France is increasing its business and security relationship with Sunni-led countries in the Middle East, most notably Saudi Arabia, Qatar, Egypt, and Kuwait, according to a Reuters report. The development comes just as Iran appears tantalizingly close to a historic thaw in relations with the United States, its erstwhile rival. France has surprised many by taking a harder line with Iran than the U.S., demanding bigger concessions. Related: The Coming Financial Apocalypse For U.S. Shale
And as France’s skepticism of Iran has become apparent, so has its outreach to Iran’s enemies in the Middle East. France has stepped up military hardware sales to the Gulf Arab states, along with billion dollar sales of commercial airliners. France’s President even received an invitation from Saudi Arabia to attend a regional summit, a high honor. “We have common views with regard to the challenges in the region today with Syria, Yemen, Iraq, terrorism and of course Iran's nuclear programme, and there are very large commercial and military ties between our two countries. We hope to increase those,” Saudi Foreign Minister, Adel al-Jubeir, told Reuters in an interview.

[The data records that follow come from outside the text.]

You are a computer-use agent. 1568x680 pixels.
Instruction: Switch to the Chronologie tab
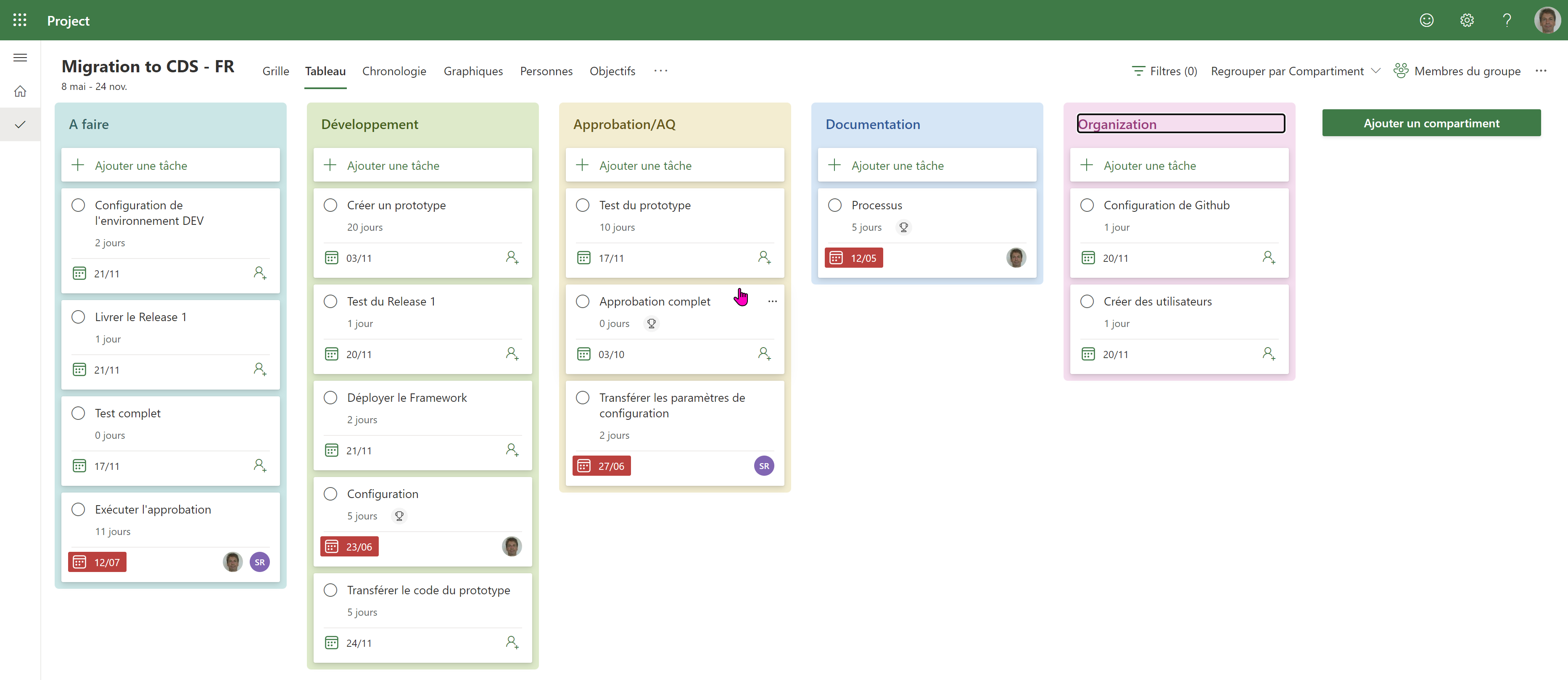(x=394, y=71)
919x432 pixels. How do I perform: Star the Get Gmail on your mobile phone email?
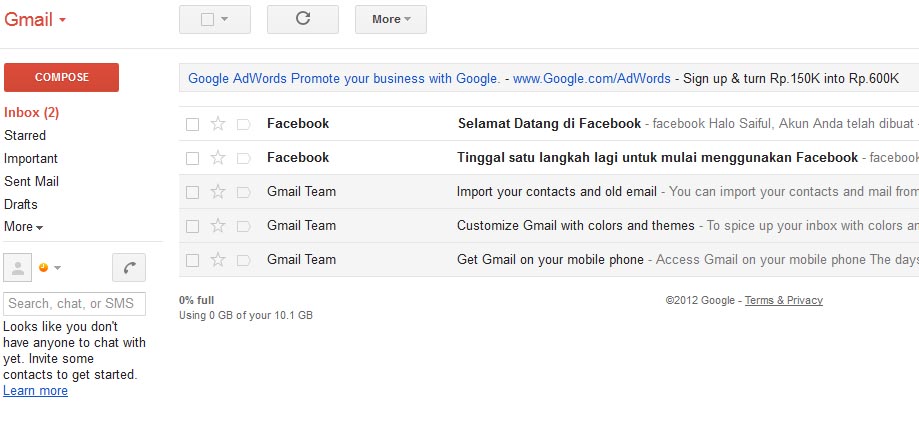click(x=217, y=260)
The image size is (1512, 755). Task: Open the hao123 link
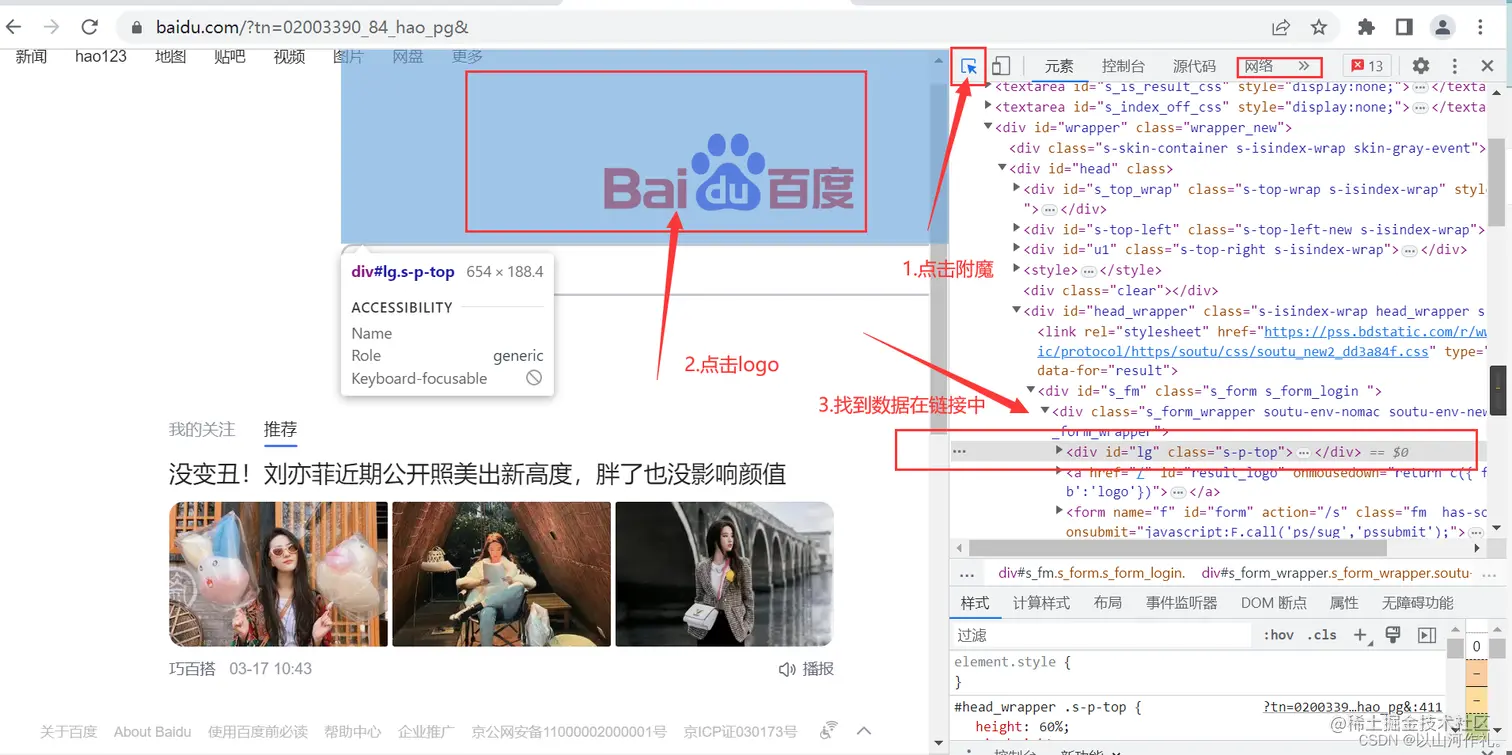[100, 57]
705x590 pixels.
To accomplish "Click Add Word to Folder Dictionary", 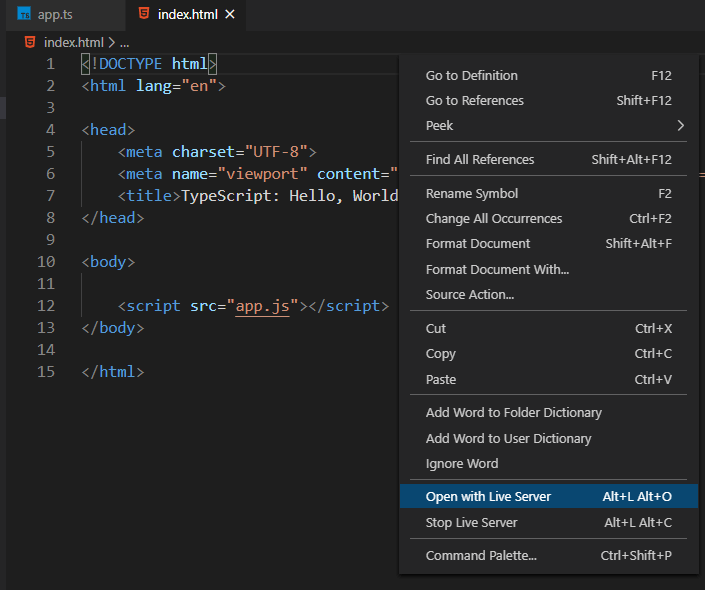I will pos(513,412).
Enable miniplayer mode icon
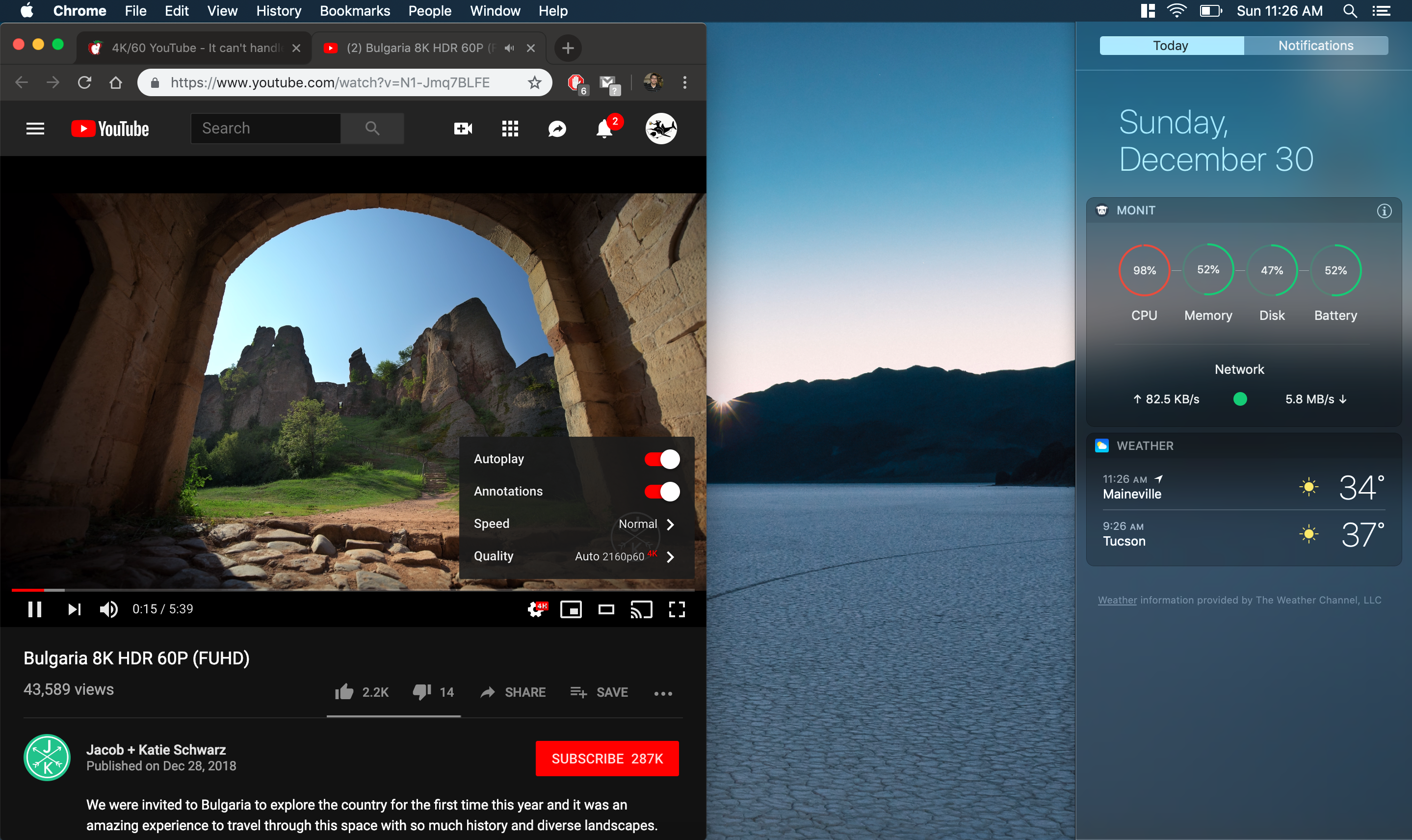Image resolution: width=1412 pixels, height=840 pixels. 571,609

Following up on a story we wrote about last week, the UK has rejected another proposed shale drilling project by Cuadrilla. The second permit that Cuadrilla hoped to receive was dismissed by the Lancashire Council, essentially putting an end to shale drilling in the UK for the time being. The UK is sitting on sizeable shale gas reserves, but with the public pressuring local governments, there is little chance for companies to tap those resources anytime soon.
The deadline for Iran negotiations is ostensibly set for today, June 30, but it appears that all sides will work past the deadline for a few days in order to try to clinch a deal. Iran sent high level officials on June 29 for a last minute push, but the talks will go past Tuesday’s deadline. Stay tuned.
Finally, in another story we discussed from last week that got a lot hotter in just a few days, the pending default by Greece caused a sell off across global markets on June 29. Both WTI and Brent lost around 2 percent as investors grew jittery. Greece is not a major producer or consumer of oil, but the threat of contagion is enough for major investors to question the longevity of the Bull Run that we have seen in markets in recent years. While oil prices will likely recover if and when the situation blows over, expect oil prices to remain soft amid the turmoil, at least through this week.